Description of the task: Go through the data below and retype all of it exactly.
── Listed entries ──
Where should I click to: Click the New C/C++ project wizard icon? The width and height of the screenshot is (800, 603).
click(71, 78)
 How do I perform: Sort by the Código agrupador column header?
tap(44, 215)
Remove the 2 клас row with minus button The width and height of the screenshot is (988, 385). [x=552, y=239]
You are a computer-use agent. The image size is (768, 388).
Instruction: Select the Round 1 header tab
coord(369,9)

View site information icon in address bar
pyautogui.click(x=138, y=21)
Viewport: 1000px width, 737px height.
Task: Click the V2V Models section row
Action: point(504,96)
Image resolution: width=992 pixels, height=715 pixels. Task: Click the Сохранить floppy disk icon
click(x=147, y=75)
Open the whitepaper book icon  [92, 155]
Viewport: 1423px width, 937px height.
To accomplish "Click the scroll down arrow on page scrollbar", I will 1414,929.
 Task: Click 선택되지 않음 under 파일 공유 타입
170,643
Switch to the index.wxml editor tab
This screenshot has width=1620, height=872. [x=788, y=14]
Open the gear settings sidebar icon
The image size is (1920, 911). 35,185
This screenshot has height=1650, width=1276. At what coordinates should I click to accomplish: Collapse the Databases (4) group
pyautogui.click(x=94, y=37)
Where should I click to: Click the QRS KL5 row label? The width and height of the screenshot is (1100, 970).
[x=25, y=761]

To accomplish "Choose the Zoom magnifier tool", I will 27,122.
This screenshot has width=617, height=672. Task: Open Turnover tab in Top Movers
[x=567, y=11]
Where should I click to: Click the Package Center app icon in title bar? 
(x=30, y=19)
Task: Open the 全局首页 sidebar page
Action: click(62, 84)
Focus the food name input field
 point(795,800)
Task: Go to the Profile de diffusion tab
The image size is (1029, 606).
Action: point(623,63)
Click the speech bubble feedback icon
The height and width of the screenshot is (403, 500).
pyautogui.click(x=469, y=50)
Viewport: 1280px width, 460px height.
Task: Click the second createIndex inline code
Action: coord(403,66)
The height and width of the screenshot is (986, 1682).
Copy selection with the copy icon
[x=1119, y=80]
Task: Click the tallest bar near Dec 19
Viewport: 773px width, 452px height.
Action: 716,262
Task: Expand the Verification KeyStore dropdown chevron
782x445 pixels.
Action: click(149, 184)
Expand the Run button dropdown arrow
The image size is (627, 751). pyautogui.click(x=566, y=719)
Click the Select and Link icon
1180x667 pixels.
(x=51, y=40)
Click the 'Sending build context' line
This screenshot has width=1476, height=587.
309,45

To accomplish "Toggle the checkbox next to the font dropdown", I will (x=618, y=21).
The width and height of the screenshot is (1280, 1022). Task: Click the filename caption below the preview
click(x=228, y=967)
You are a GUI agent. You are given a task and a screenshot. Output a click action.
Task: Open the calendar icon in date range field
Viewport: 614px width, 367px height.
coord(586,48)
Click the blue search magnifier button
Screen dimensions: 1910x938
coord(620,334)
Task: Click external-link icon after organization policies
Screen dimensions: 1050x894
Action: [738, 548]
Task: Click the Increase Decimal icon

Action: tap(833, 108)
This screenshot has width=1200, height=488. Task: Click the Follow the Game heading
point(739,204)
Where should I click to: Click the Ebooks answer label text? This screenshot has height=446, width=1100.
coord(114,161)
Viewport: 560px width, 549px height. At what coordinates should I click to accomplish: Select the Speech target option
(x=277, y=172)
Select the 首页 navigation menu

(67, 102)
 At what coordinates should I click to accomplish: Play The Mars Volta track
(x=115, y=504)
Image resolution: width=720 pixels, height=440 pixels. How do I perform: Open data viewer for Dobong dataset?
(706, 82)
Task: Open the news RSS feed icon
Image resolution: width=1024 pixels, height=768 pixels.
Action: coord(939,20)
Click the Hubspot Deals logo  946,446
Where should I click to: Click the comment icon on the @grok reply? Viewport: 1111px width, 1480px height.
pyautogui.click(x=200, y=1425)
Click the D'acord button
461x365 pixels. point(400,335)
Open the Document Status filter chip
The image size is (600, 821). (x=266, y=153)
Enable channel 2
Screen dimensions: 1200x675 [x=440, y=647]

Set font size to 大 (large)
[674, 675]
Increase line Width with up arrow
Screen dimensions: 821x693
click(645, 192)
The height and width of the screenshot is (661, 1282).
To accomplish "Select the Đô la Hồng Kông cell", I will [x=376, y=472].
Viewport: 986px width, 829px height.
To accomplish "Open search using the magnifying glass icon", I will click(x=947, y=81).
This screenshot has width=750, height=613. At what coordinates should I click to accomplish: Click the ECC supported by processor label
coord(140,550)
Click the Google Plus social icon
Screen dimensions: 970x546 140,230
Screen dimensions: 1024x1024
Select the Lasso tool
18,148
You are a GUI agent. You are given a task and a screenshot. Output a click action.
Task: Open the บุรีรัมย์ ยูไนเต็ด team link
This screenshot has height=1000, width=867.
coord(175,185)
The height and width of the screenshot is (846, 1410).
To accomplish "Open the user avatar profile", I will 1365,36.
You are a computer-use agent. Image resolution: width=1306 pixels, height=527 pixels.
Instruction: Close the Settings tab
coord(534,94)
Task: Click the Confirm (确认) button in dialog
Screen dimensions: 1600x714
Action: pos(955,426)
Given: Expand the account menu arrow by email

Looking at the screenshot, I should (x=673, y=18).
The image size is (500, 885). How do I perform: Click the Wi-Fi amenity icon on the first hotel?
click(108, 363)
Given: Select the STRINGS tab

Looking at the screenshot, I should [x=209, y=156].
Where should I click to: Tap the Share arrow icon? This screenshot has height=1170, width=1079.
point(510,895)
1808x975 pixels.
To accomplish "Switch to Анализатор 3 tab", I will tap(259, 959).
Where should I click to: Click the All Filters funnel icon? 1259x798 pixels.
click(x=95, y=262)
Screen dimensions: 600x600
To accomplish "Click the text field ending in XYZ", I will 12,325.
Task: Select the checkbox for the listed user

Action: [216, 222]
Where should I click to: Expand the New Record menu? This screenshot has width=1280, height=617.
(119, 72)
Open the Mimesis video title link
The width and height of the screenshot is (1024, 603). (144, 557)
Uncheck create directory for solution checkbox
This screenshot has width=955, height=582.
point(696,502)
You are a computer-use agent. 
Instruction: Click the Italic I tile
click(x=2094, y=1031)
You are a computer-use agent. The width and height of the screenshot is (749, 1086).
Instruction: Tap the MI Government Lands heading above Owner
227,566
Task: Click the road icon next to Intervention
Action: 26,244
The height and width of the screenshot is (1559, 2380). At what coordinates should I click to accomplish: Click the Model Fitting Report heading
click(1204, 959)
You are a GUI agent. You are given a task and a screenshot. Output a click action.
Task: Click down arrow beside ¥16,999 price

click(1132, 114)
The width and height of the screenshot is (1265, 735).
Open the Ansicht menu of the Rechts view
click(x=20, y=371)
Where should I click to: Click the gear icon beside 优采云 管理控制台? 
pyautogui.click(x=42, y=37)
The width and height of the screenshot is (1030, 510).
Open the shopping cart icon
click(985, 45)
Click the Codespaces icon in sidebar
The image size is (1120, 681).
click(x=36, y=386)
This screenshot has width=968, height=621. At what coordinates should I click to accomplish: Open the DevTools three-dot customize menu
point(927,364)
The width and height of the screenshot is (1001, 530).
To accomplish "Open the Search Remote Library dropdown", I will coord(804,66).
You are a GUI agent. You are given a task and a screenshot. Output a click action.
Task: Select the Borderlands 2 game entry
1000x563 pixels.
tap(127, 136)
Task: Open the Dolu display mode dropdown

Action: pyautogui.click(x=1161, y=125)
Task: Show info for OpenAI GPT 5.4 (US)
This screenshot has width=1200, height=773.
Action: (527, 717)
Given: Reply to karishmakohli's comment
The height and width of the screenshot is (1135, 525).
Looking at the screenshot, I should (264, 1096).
───
Exercise result:
Where should I click to: Click the New C/C++ project wizard icon? The width and height of the screenshot is (800, 603).
click(71, 78)
 How do I perform: Sort by the Código agrupador column header?
tap(44, 215)
Remove the 2 клас row with minus button The width and height of the screenshot is (988, 385). [x=552, y=239]
You are a computer-use agent. The image size is (768, 388).
Instruction: Select the Round 1 header tab
coord(369,9)

View site information icon in address bar
pyautogui.click(x=138, y=21)
Viewport: 1000px width, 737px height.
Task: Click the V2V Models section row
Action: point(504,96)
Image resolution: width=992 pixels, height=715 pixels. Task: Click the Сохранить floppy disk icon
click(x=147, y=75)
Open the whitepaper book icon  [92, 155]
Viewport: 1423px width, 937px height.
To accomplish "Click the scroll down arrow on page scrollbar", I will 1414,929.
 Task: Click 선택되지 않음 under 파일 공유 타입
170,643
Switch to the index.wxml editor tab
This screenshot has width=1620, height=872. [x=788, y=14]
Open the gear settings sidebar icon
The image size is (1920, 911). 35,185
This screenshot has height=1650, width=1276. At what coordinates should I click to accomplish: Collapse the Databases (4) group
pyautogui.click(x=94, y=37)
Where should I click to: Click the QRS KL5 row label? The width and height of the screenshot is (1100, 970).
[x=25, y=761]

To accomplish "Choose the Zoom magnifier tool", I will 27,122.
This screenshot has width=617, height=672. Task: Open Turnover tab in Top Movers
[x=567, y=11]
Where should I click to: Click the Package Center app icon in title bar? 
(x=30, y=19)
Task: Open the 全局首页 sidebar page
Action: click(62, 84)
Focus the food name input field
 point(795,800)
Task: Go to the Profile de diffusion tab
The image size is (1029, 606).
Action: point(623,63)
Click the speech bubble feedback icon
The height and width of the screenshot is (403, 500).
pyautogui.click(x=469, y=50)
Viewport: 1280px width, 460px height.
Task: Click the second createIndex inline code
Action: coord(403,66)
The height and width of the screenshot is (986, 1682).
Copy selection with the copy icon
[x=1119, y=80]
Task: Click the tallest bar near Dec 19
Viewport: 773px width, 452px height.
Action: 716,262
Task: Expand the Verification KeyStore dropdown chevron
782x445 pixels.
Action: click(149, 184)
Expand the Run button dropdown arrow
The image size is (627, 751). pyautogui.click(x=566, y=719)
Click the Select and Link icon
1180x667 pixels.
(x=51, y=40)
Click the 'Sending build context' line
This screenshot has width=1476, height=587.
309,45

To accomplish "Toggle the checkbox next to the font dropdown", I will (x=618, y=21).
The width and height of the screenshot is (1280, 1022). Task: Click the filename caption below the preview
click(x=228, y=967)
You are a GUI agent. You are given a task and a screenshot. Output a click action.
Task: Open the calendar icon in date range field
Viewport: 614px width, 367px height.
coord(586,48)
Click the blue search magnifier button
Screen dimensions: 1910x938
coord(620,334)
Task: Click external-link icon after organization policies
Screen dimensions: 1050x894
Action: [738, 548]
Task: Click the Increase Decimal icon

Action: tap(833, 108)
This screenshot has width=1200, height=488. Task: Click the Follow the Game heading
point(739,204)
Where should I click to: Click the Ebooks answer label text? This screenshot has height=446, width=1100.
coord(114,161)
Viewport: 560px width, 549px height. At what coordinates should I click to accomplish: Select the Speech target option
(x=277, y=172)
Select the 首页 navigation menu

(67, 102)
 At what coordinates should I click to accomplish: Play The Mars Volta track
(x=115, y=504)
Image resolution: width=720 pixels, height=440 pixels. How do I perform: Open data viewer for Dobong dataset?
(706, 82)
Task: Open the news RSS feed icon
Image resolution: width=1024 pixels, height=768 pixels.
Action: coord(939,20)
Click the Hubspot Deals logo  946,446
Where should I click to: Click the comment icon on the @grok reply? Viewport: 1111px width, 1480px height.
pyautogui.click(x=200, y=1425)
Click the D'acord button
461x365 pixels. point(400,335)
Open the Document Status filter chip
The image size is (600, 821). (x=266, y=153)
Enable channel 2
Screen dimensions: 1200x675 [x=440, y=647]

Set font size to 大 (large)
[674, 675]
Increase line Width with up arrow
Screen dimensions: 821x693
click(645, 192)
The height and width of the screenshot is (661, 1282).
To accomplish "Select the Đô la Hồng Kông cell", I will [x=376, y=472].
Viewport: 986px width, 829px height.
To accomplish "Open search using the magnifying glass icon", I will click(x=947, y=81).
This screenshot has width=750, height=613. At what coordinates should I click to accomplish: Click the ECC supported by processor label
coord(140,550)
Click the Google Plus social icon
Screen dimensions: 970x546 140,230
Screen dimensions: 1024x1024
Select the Lasso tool
18,148
You are a GUI agent. You are given a task and a screenshot. Output a click action.
Task: Open the บุรีรัมย์ ยูไนเต็ด team link
This screenshot has height=1000, width=867.
coord(175,185)
The height and width of the screenshot is (846, 1410).
To accomplish "Open the user avatar profile", I will 1365,36.
You are a computer-use agent. Image resolution: width=1306 pixels, height=527 pixels.
Instruction: Close the Settings tab
coord(534,94)
Task: Click the Confirm (确认) button in dialog
Screen dimensions: 1600x714
Action: pos(955,426)
Given: Expand the account menu arrow by email

Looking at the screenshot, I should (x=673, y=18).
The image size is (500, 885). How do I perform: Click the Wi-Fi amenity icon on the first hotel?
click(108, 363)
Given: Select the STRINGS tab

Looking at the screenshot, I should [x=209, y=156].
Where should I click to: Tap the Share arrow icon? This screenshot has height=1170, width=1079.
point(510,895)
1808x975 pixels.
To accomplish "Switch to Анализатор 3 tab", I will tap(259, 959).
Where should I click to: Click the All Filters funnel icon? 1259x798 pixels.
click(x=95, y=262)
Screen dimensions: 600x600
To accomplish "Click the text field ending in XYZ", I will 12,325.
Task: Select the checkbox for the listed user

Action: [216, 222]
Where should I click to: Expand the New Record menu? This screenshot has width=1280, height=617.
(119, 72)
Open the Mimesis video title link
The width and height of the screenshot is (1024, 603). (144, 557)
Uncheck create directory for solution checkbox
This screenshot has width=955, height=582.
point(696,502)
You are a computer-use agent. 
Instruction: Click the Italic I tile
click(x=2094, y=1031)
You are a computer-use agent. The width and height of the screenshot is (749, 1086).
Instruction: Tap the MI Government Lands heading above Owner
227,566
Task: Click the road icon next to Intervention
Action: 26,244
The height and width of the screenshot is (1559, 2380). At what coordinates should I click to accomplish: Click the Model Fitting Report heading
click(1204, 959)
You are a GUI agent. You are given a task and a screenshot. Output a click action.
Task: Click down arrow beside ¥16,999 price

click(1132, 114)
The width and height of the screenshot is (1265, 735).
Open the Ansicht menu of the Rechts view
click(x=20, y=371)
Where should I click to: Click the gear icon beside 优采云 管理控制台? 
pyautogui.click(x=42, y=37)
The width and height of the screenshot is (1030, 510).
Open the shopping cart icon
click(985, 45)
Click the Codespaces icon in sidebar
The image size is (1120, 681).
click(x=36, y=386)
This screenshot has width=968, height=621. At what coordinates should I click to accomplish: Open the DevTools three-dot customize menu
point(927,364)
The width and height of the screenshot is (1001, 530).
To accomplish "Open the Search Remote Library dropdown", I will coord(804,66).
You are a GUI agent. You are given a task and a screenshot. Output a click action.
Task: Select the Borderlands 2 game entry
1000x563 pixels.
tap(127, 136)
Task: Open the Dolu display mode dropdown

Action: pyautogui.click(x=1161, y=125)
Task: Show info for OpenAI GPT 5.4 (US)
This screenshot has width=1200, height=773.
Action: (527, 717)
Given: Reply to karishmakohli's comment
The height and width of the screenshot is (1135, 525).
Looking at the screenshot, I should (264, 1096).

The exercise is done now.